The slate of winners this year have all enacted positive change in their worlds, which is the most anybody can ask for.
The LGBTQ student-athlete of the year award went to Matthew McGough, a five-time All-American in swimming for the prestigious John Hopkins University. He founded an Athlete Ally chapter at his school, creating a safe space for LGBTQ students to hold frank discussions about their lives, including deeply personal topics such as coming out and mental health.
McCough’s victories in the pool will always be part of John Hopkins’ athletic history, but his impact on the lives of LGBTQ students at his school are even more indelible.
“Starting a chapter of Athlete Ally at my school and also working through my personal things while coming out, receiving this award is like this long, hard journey that I’ve had over the last four or five years has been worth it,” he said.

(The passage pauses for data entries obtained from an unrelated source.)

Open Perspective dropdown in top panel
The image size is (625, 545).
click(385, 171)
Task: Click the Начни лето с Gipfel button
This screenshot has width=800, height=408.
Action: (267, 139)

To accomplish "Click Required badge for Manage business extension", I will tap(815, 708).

Jess Duff, who won administrator-staff-coach of the year honors, also speaks candidly about her journey. The associate athletics director at Smith College, one of the Seven Sisters, conducts LGBTQ trainings at Division III schools. As a member of the Common Ground leadership team, she connects LGBTQ administrators, advocates and athletes to those at faith-based institutions.
At the end of the sessions, the participants often find they’re a lot more alike than different. Alas, they find common ground.

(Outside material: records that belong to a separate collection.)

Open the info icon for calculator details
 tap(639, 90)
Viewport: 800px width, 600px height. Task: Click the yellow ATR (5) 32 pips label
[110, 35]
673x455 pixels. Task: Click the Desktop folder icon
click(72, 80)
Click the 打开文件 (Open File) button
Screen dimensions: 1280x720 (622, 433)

“If you would’ve told my 19-year-old closeted self that I wouldn’t only be able to live a fulfilled and happy life as an out gay woman, but also receive an award with that being the defining criteria, I don’t think I would’ve ever believed it,” she said.
Of course, LGBTQ athletes, coaches and administrators wouldn't be able to do their great work, or be themselves, without great institutions standing behind them. In that spirit, Springfield College was named the OneTeam athletic department of the year.
The private school in Western Massachusetts has an affinity group for LGBTQ athletes — something that’s needed at every college and university — and recently partnered with Athlete Ally. The school started its True Colors video series to provide a platform for LGBTQ athletes to tell their stories.
“At Springfield College, we always try to get 1 percent better in every aspect,” said Michelle Lee Scecina, assistant athletics director for compliance and student-athlete well-being. “It’s a matter of continuing to listen to our students, know that they’re going to be heard.”
Sometimes, that’s all people need: an ear. Springfield College administrators are proud to listen, which enables their LGBTQ students and athletes to soar.